The Internet, job boards, search engines and social media are true game changers for the job seeker who is, as a result, afforded extreme exposure in a competitive market. For job seekers that are either unemployed or not concerned about who will see their resume, this is great news, according to experts at Harris Allied, a recruiting firm specializing in the placement of technology professionals within the financial services sector.

"All of these tools bring the job seeker the kind of exposure that was not thought possible a decade ago," explained Kathy Harris, managing director at Harris Allied. "But, as with most things, there is a flip side, and for those who are already employed and need to be sure their current employer remains unaware of their job search, or for the C-suite executive who may require more discretion in his or her search, all of this transparency is not necessarily a good thing.

"Now, when something is 'public' it is 'totally public'; there is no middle ground and where your resume ends up is essentially out of your control," Harris said. "In fact, you may not even know in which databases your resume ultimately ends up. As a result, the Internet, job boards and social media may not be viable tools for the job seeker who is not ready to go public with their search just yet."

Harris offers the following do's and don'ts to the job seeker that may need to exercise a little more discretion:

  •     Do work with a reputable recruiter, one that has come recommended to you or whose reputation is well known. Try to get a sense of who they know, how they work and what their book of business looks like. Don't assume that just because you are working with a recruiter that they will exercise the necessary discretion.
  •     Don't post your resume on a job board if you need to embark on a discrete job search. Work with a recruiter or network with those your trust or a mentor. Be meticulous about whom you speak with about your search.
  •     Do be very targeted with your search. Develop a short list of firms - 3 to 5 - for which you would ideally like to work. You may not end up there but a short list is a very good place to start. By narrowing the scope of your search you also minimize the time spent out of the office interviewing, which can often tip off bosses or colleagues that you may be out there looking.
  •     Do perform social media hygiene every day. The first thing people do when they are preparing to search for new employment is to update their LinkedIn profile and secure new recommendations. This is a sure-fire tip-off to your boss and associates. If you need to be discrete about your search you should update your LinkedIn profile over time and well before you start your search. Take steps to "own" your online presence by buying your domain name and using vanity URLs on the major social networking sites such as Facebook, LinkedIn and Twitter. Keep an optimistic tone and be discreet about your search if you post to a blog. Assume that whatever you post anonymously will be tracked back to you. While this made sound paranoid, it's better than regretting an angry posting that labels you a "hothead."
  •     Don't use the job boards if your search needs to be on the down low. The boards offer visibility that undermines the confidentiality of your search, so pull your resume if you are searching.
  •     Do look to your networking groups and centers of influence if you need to be selective about who knows about your search. LinkedIn Labs has a great feature that offers a visual map of how your contacts are connected. This powerful visual representation can let you see just how word of mouth about your job search can spread if you want it to and even if you don't want it to.
  •     Don't leverage the benefits of transparency to make your boss feel badly or put them on notice about wanting to leave. Your boss has the right to employ you or not employ you. You never want to burn a bridge or tip your hand if you ARE employed. When you have accepted another offer that is the right time to loop your boss in about your departure.

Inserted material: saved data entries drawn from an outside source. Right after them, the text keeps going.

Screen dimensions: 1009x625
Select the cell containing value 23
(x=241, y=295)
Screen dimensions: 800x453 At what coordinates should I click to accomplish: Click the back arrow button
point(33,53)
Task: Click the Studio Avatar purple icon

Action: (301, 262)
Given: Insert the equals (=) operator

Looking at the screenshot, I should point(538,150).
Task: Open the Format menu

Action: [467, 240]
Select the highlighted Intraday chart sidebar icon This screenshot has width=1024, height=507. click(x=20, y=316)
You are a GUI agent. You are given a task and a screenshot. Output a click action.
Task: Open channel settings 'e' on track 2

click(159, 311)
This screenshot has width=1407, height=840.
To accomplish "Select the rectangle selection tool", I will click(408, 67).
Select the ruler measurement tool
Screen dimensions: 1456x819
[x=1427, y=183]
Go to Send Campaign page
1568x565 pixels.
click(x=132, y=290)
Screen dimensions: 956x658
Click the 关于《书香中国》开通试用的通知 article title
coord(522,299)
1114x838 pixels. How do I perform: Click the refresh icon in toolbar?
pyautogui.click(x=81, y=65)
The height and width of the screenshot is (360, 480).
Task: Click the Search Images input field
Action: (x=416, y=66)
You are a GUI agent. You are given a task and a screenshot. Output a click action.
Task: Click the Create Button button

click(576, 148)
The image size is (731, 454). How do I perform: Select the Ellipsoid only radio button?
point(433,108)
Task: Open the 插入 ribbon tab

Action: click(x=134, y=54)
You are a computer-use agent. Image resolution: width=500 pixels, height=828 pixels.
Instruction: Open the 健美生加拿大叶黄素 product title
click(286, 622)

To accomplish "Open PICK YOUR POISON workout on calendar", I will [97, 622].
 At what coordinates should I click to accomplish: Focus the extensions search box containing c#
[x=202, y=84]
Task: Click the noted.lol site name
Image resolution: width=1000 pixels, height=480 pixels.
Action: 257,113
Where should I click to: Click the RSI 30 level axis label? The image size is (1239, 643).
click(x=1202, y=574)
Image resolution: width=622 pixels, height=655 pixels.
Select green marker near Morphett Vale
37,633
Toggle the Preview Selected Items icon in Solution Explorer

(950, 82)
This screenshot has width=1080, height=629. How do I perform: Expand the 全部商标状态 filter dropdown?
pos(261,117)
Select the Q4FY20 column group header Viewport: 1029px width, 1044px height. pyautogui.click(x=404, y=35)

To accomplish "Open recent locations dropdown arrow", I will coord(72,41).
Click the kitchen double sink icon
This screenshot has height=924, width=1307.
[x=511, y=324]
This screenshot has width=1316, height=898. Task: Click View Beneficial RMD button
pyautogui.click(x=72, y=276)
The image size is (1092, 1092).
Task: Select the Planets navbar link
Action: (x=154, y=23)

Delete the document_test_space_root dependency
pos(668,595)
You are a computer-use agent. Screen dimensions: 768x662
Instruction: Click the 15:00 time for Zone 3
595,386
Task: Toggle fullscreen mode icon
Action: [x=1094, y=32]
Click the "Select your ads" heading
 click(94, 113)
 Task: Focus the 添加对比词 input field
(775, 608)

"Technology and social media have put job seekers in a sort of estuary where two bodies of water - transparency for maximum exposure and being too public - have now converged, making for some choppy waters for today's job seeker," explained Harris. "They need to navigate those waters strategically so that their job search is more like smooth sailing than an SOS signal," said Harris.

About Harris Allied

Harris Allied provides premier Executive Search, Technology and Quant Analyst placement services to the financial services and tech industries. The firm represents technology and quant professionals to clients who are at a variety of growth stages: from tech start-ups to established industry leaders including small buy-side firms and global investment banks. Harris Allied's client-centric approach allows the firm to objectively assess the strengths of qualified candidates and thoughtfully match them with the right opportunities. For more information visit http://www.harrisallied.com.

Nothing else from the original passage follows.